Others include the right to access variety of services at competitive prices; right to seek redress against unfair trade practices or restrictive trade practices or unscrupulous exploitation of consumers of shipping services and right to consumer education, enlightenment and information on services availability.

On his part, Babatunde Irukera, executive vice chairman of FCCPC, called for effective collaboration between government agencies and regulatory bodies to better the port industry for all players.

Presenting a paper on ‘Ethics and Integrity in the Port and Shipping Sector,’ Emmanuel Bosah, director of programme at CBI Nigeria, said that businesses and societies depend on the efficient clearance of vessels and goods at ports worldwide to function, develop and prosper.

He pointed out that seaports are in many cases, the most corrupt place in the maritime value chain because vessels and cargos clearance processes involve numerous stakeholders, resulting in multiple interactions with port officials.
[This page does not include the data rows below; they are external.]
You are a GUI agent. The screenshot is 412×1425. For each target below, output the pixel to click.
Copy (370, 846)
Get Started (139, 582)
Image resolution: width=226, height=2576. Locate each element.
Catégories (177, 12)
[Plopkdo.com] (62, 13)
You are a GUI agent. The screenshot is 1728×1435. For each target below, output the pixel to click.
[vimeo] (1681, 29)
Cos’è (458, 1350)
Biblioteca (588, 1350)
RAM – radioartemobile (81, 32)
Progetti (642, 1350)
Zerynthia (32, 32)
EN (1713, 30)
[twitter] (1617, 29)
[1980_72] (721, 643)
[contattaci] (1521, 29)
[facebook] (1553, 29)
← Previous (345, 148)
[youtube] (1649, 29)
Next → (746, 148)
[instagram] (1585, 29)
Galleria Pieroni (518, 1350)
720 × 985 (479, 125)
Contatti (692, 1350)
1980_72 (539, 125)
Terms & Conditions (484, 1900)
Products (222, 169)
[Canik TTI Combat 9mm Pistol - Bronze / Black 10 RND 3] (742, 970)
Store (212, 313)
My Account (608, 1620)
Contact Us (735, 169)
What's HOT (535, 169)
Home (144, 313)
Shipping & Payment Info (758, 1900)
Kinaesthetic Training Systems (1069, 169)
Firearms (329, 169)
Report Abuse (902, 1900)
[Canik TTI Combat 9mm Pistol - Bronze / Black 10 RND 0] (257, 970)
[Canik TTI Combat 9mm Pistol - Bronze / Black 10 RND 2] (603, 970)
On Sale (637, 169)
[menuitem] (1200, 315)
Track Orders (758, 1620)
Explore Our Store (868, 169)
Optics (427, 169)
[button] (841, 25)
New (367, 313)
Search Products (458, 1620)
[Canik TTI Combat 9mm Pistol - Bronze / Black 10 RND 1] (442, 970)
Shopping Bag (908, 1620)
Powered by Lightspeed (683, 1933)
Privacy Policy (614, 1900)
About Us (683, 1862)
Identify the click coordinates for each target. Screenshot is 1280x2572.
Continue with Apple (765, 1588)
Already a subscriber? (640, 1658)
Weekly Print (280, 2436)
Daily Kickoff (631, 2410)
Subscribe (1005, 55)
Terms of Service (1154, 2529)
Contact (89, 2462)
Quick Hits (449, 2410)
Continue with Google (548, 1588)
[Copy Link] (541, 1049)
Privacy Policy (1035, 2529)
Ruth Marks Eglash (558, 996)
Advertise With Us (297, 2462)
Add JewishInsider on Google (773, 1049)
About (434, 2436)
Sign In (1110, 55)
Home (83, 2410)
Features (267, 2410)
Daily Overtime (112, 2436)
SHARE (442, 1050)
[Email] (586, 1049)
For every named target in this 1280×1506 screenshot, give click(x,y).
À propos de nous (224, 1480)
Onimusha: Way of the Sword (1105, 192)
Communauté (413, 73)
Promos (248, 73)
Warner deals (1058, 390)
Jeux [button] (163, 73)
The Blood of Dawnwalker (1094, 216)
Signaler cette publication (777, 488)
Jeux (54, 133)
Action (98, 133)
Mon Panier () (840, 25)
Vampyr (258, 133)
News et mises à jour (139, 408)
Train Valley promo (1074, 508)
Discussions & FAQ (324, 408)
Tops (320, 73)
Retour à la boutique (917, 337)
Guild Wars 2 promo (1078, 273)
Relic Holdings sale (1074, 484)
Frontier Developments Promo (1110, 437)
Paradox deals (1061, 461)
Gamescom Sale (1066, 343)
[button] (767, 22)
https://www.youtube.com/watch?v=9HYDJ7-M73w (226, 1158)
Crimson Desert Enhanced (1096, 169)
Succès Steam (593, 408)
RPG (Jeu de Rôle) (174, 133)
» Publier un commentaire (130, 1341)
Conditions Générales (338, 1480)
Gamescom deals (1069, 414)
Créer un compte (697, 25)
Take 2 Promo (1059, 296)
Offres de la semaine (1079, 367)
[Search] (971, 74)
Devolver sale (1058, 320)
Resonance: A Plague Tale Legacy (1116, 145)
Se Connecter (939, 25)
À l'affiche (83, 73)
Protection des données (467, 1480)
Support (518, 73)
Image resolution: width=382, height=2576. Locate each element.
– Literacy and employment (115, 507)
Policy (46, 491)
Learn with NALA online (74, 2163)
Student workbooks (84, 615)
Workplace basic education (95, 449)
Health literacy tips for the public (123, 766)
According to him, this provides ample opportunities for corruption, especially where port officials enjoy broad discretionary powers giving ports an administrative monopoly over an essential public service that businesses depend on to function.

“This creates breeding ground for ‘coercive’ corruption where port officials extract bribes from port users for performing routine processes during vessel and cargo clearance. Such corruption constitutes an additional cost on businesses and increases the cost of trade, while reducing efficiency and productivity.

To reduce the rate of corruption at the port, Bosah called for the establishment of clear rules and standard operating procedures (SOPs) to guide transparency. He however said that the Nigerian Port Process Manual (NPPM) implemented by the Port Standing Task Team is already bridging the gap.

He further said that service providers especially shipping companies must equally introduce transparent SOPs that make clear
charges, timelines, and procedures, for example, for container returns as well as shipping charges to various export destinations, without compromising their trade secrets.

Stakeholders called for a policy to regulate pricing, cut arbitrarily charges, promote integrity, honest and right declaration as well as timely feedback mechanism.